Durante toda la temporada, nadie apostaba por él. Pero de buenas a primeras Cristian Nazarit, atacante del Santa Fe colombiano, se ha convertido en la sensación de la hinchada y de algunos medios. De repente comenzó a anotar goles y tiene a su equipo en las finales.

Sin menospreciar su trabajo, dedicación y esfuerzo, este muchacho atribuye su buen paso a su devoción por imágenes religiosas, entiéndase santos. Sea el partido que sea, en la cancha o vestidor que sea, el hombre pide lo dejen a solas para encomendarse a sus “colaboradores”.

Según sus palabras, por mandato casi divino, Nazarit dedica 40 minutos después de cada entrenamiento para perfeccionar tiros libros y remates. Más que una disciplina o un deseo por mejorar, para él “es un ritual santo”.

Terminado su ritual, se va al vestidor para bañararse (purificarse) y ponerse prendas y collares especiales para él: “son representaciones simbólicas de los santos que me acompañan: a ellos me encomiendo antes de jugar, ¡me dan fuerza!”. Este otro ritual también consiste en evadir a los periodistas, a quienes sólo puede dedicarles tiempo en conferencias de prensa.

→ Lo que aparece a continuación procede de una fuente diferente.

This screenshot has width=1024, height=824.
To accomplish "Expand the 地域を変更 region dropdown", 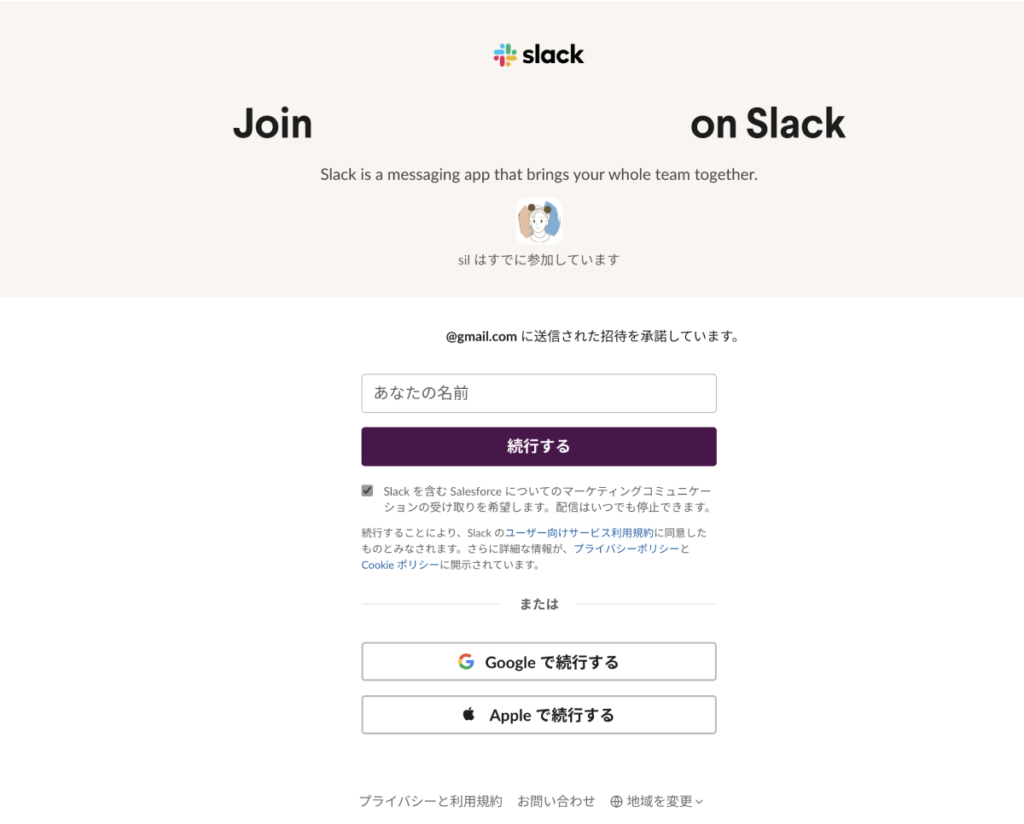I will point(658,801).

Aceptándose tímido, Nazarit comenta que adoptó la santería como su religión y a ella le reconoce su potencial goleador: “uno hace lo que los santos mandan, aunque también influye mi dedicación”.

Así, para quienes tengan la osadía de reconocer y admirar su talento futbolístico decirles que estarían atentando contra sus creencias, pues todo es producto de los santos y no de él.